DETAILED DESCRIPTION OF THE PREFERRED EMBODIMENTS
[0019] The present invention is realized by the control measures
formed by running the given program of the built-in control unit
(CPU), giving the directions to the block forming unit, the ADPCM
transformation unit, the block characteristics detection unit, the
data storage control unit, the data reading unit, the data playing
unit, and the ADPCM inverse transformation unit.
First Embodiment
[0020] A recording and playing equipment according to the first
embodiment is aimed at reducing the playing speed. FIG. 1 is a view
of a function bloc diagram of the recording and playing equipment
according to the first embodiment. The recording and playing
equipment according to the first embodiment includes a block
composition unit 1, an A/D conversion unit 2, an ADPCM
transformation unit 3, a block characteristics detection unit 4, a
data storage control unit 5, a memory unit 6, a data reading unit
7, an ADPCM inverse transformation unit 8, a D/A conversion unit 8,
a playing data generation unit 10, and a control unit 11.
[0021] The block composition unit 1 break the voice signal segment
into blocks having the predetermined length (set to a multiplied
number of the sampling period).
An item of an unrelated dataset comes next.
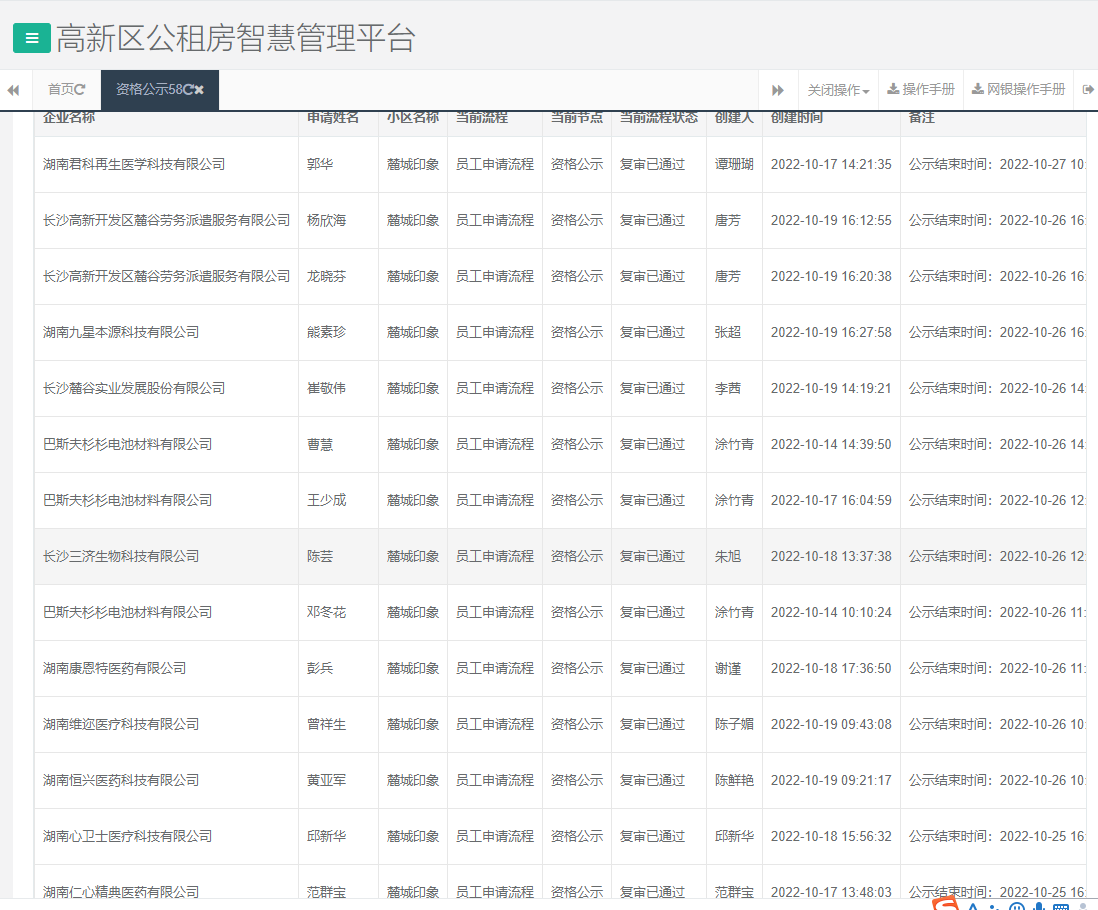Click the logout icon at top right
The height and width of the screenshot is (910, 1098).
tap(1088, 89)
The length of the block thereof is
set to include at least one unit correlation signal. Usually, the
length is set, based on the voice low frequency limit of around 100
Hz. At the same time, the bloc length can be changed by a block
length changing unit 12, corresponding to the demand.
[0022] The A/D conversion unit 2 is an A/D converter. The A/D
converter receives the block from the block composition 1 and
conducts the A/D conversion of the sample level in the order of the
sample number from the head of the block to the tail thereof to
send the converted data to the block characteristics detection unit
4 and the ADPCM transformation unit 3. The ADPCM transformation
unit 3 receives the data from the A/D conversion unit 2 and
conducts the ADPCM (adaptive pulse code modulation) transformation
of the data thereof, then send the ADPCM data to the data storage
control unit 5.
[0023] The block characteristics detection unit 4 receives the
output from the A/D conversion init 2, and acquires the sample
number of the sample having the minimum value in every block; and
acquires the ADPCM intermediate data at the location indicated by
the acquired sample number, where the ADPCM intermediate data are
the PCM data and the ADPCM data of the previous sample, where the
ADPCM data is the differential PCM data between the adjacent
samples.
[0024] The data storage control unit 5 relates the received ADPCM
data from the ADPCM transformation 3 to the received block
characteristics from the block characteristics detecting 4, and
stores the both data thereof in the memory unit 6 in every block
and in the serial order of the sample number, then controls the
address thereof.
[0025] The memory unit 6 is a RAM (memory) storing the ADPCM data
and the block characteristics. The RAM includes the block
characteristics storage area 6-1 and the voice data storage area
6-2. The RAM thereof does not need to be installed exclusively for
the above use. The part of the RAM being used by the control unit
during carrying out the given program can be used for the above
purpose.
[0026] The data reading unit 7 reads the ADPCM data from the memory
unit 6 in the serial order of the address where the data thereof is
stored during the above mentioned recording, based on the address
control of the data storage control unit 5, so long as a request
for additional blocks are not placed thereto.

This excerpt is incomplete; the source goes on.